METAL DOWN UNDER
MA 15+ Animus Industries
Australia’s heavy metal scene never had a San Francisco Bay Area or the wintry plains of Norway. Like our multicultural heritage, it has a little bit of everything that’s emerged from almost everywhere, leaving fans with limited history outside stories passed down around pints at the local. After two years of scouring the country, writer/ director Nick Calpakdjian has brought the best tales together, to tell at least part of the history that makes up Australia’s heavy metal heritage.
Beginning way back in the late 1970s, Metal Down Under quickly sets the tone for an engaging look at the scene retold by people who played a pivotal role in its birth and existence. As record store owners talk about local musicians hanging out in their store and bands reflect on the early days, there’s an immediate sense of personality in the film. It’s this personality, or rather these personalities, that drive the film and accompany you on the journey through nearly four decades of music.

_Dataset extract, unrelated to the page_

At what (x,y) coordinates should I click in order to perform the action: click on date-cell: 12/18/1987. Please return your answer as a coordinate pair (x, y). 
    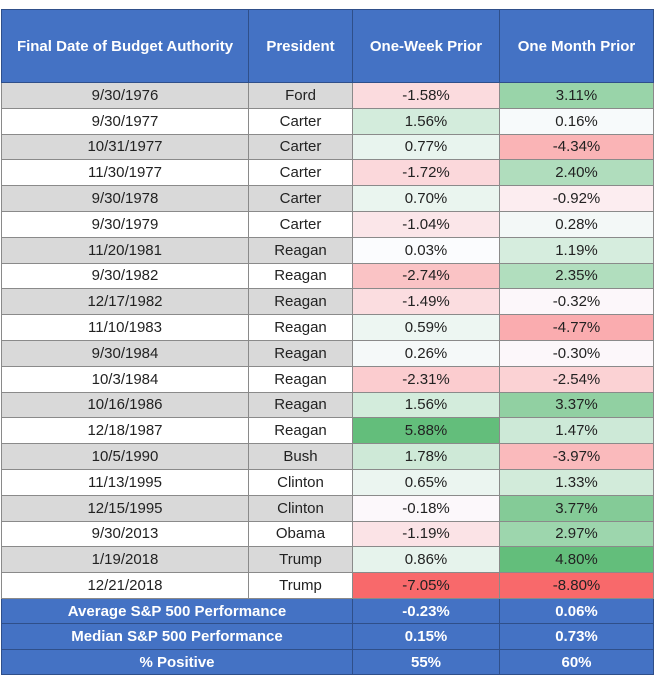
    Looking at the image, I should click on (125, 431).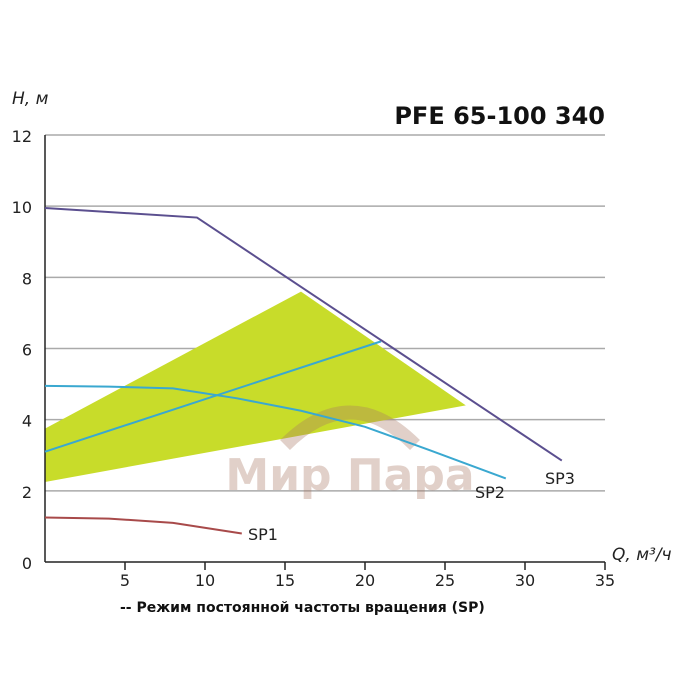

Everyone, whether they’re band members, journalists, managers or even fans, brings something unique to the table, not to mention a bunch of unexpected stories that will make you sit up and say, “I can’t believe that happened in Australia!” The sheer amount of archival footage that’s been dredged from bedrooms and broadcasters is an absolute highlight, and you get the impression that you’re watching something that hasn’t seen the light of day for more than a decade.
But of course, this is a scene populated by larrikins, and like all good larrikins they’ve got more than a few epic yarns up their sleeves. As it turns out, Australian bands aren’t above breaking into radio stations and demanding the DJs play their records at gunpoint. And there’s something so endearing about seeing some of the biggest names in the local heavy music scene conducting interviews in pubs or at their day jobs.
While the film spends the better part of its three- hour runtime talking about bands that broke the mould and helped define the local scene, it hands over a few minutes here and there to significant events like Metal for the Brain and the growing support of community radio. But they really don’t get the focus they deserve, as Metal Down Under is clearly focused on the bands.
Even so, Calpakdjian tries to cover all the bases while keeping the focus on the bands, wearing a few topics thin and confusing the overall point of the film. After a while the timeline falls apart, becoming a disjointed series of conversations thinly held together by general topics that often drift into uninformative band worship.
Of course like any documentary, there will be the post- screening rants about who or what wasn’t included. But bias aside, it’s hard to ignore the lack of women in the film. This was an excellent opportunity to break down the gender stereotypes, but with just three female appearances, it also feels like a wasted opportunity.
With no coherent timeline, it’s difficult to work out what Metal Down Under is trying to achieve. Nevertheless, the stories it brings together are significant enough to leave you with a partial understanding of a music scene that’s been largely ignored by many, but sorely adored by a dedicated few.